Gordon acknowledged this with a nod, but didn't say anything. He could tell she wasn't finished.

"Also, you won't have to worry about me being around Gotham anymore. I'm leaving. Or at least planning to. Things have…changed slightly." She stared straight ahead, concentrating on not crying in front of him.

This, Batman hadn't told him, and it came as a shock. "Why are you telling me? Not that I don't appreciate it, but I figured you'd want to keep something like that secret."

Ivy sighed. "Normally, yes, but I've decided to tell a select few. That way, I'm one less thing for you to worry about. If I simply vanished without a trace, you'd always be wondering what had happened to me, if I was going to come back, and when." She reached up and pinched the bridge of her nose, taking a second to collect her thoughts. "I suppose, what I'm trying to say is…I wanted to do you a small favour. Call it a parting gift."

Gordon raised his eyebrows. "Well, thank you, Ivy. I guess I can accept that sort of gift from you."

Finally, Ivy turned her head and looked at him. "You're dying to arrest me right now, aren't you?"

"God, yes." They both chuckled. "But, given the circumstances, and what you've just told me, I think I could see fit to let you off. You did help us catch a kidnapper." The Commissioner was taking a calculated risk here: Poison Ivy was leaving Gotham, and she seemed willing to bring an end to all the trouble she'd been causing them across the years. He could take this unexpected good fortune, or look the gift horse in the mouth and arrest her right there. That, would, however, mean getting in between her and Dr Carter, and given the amount of damage she'd already caused to the city in her grief-stricken state he didn't want to see what else she was capable of when kept apart from this woman she'd apparently grown close to. Much to his chagrin, he was going to let her go.

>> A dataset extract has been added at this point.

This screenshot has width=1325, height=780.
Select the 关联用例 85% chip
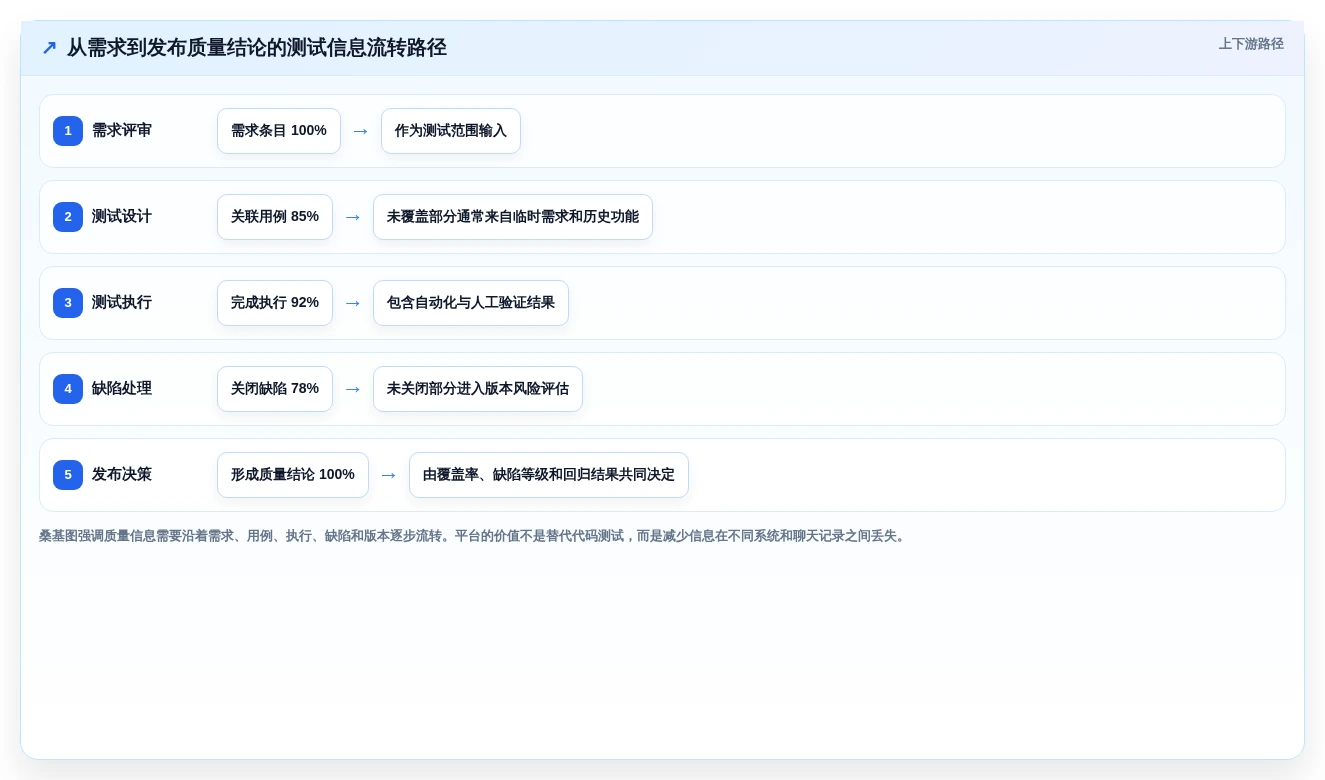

Ivy was watching him carefully. "So…are we even?"

"Not even close," said Gordon abruptly, "but we can draw a line under the whole thing."

"I appreciate that, Commissioner," Ivy said. Suddenly, Gordon got a proper look at her face in the weak sunlight, and he found himself feeling a little sorry for her for the first time in his life. She looked so vulnerable, so far away from the cold, composed, calculated creature he'd had run-ins with before. He sighed.

"Do you want a ride to the hospital?" he found himself asking.

Ivy stared at him in shock. "I…yes. It would be quicker. Thank you."

Gordon didn't say anything, instead simply fishing in his pocket for his car keys then leading the way out into the daylight.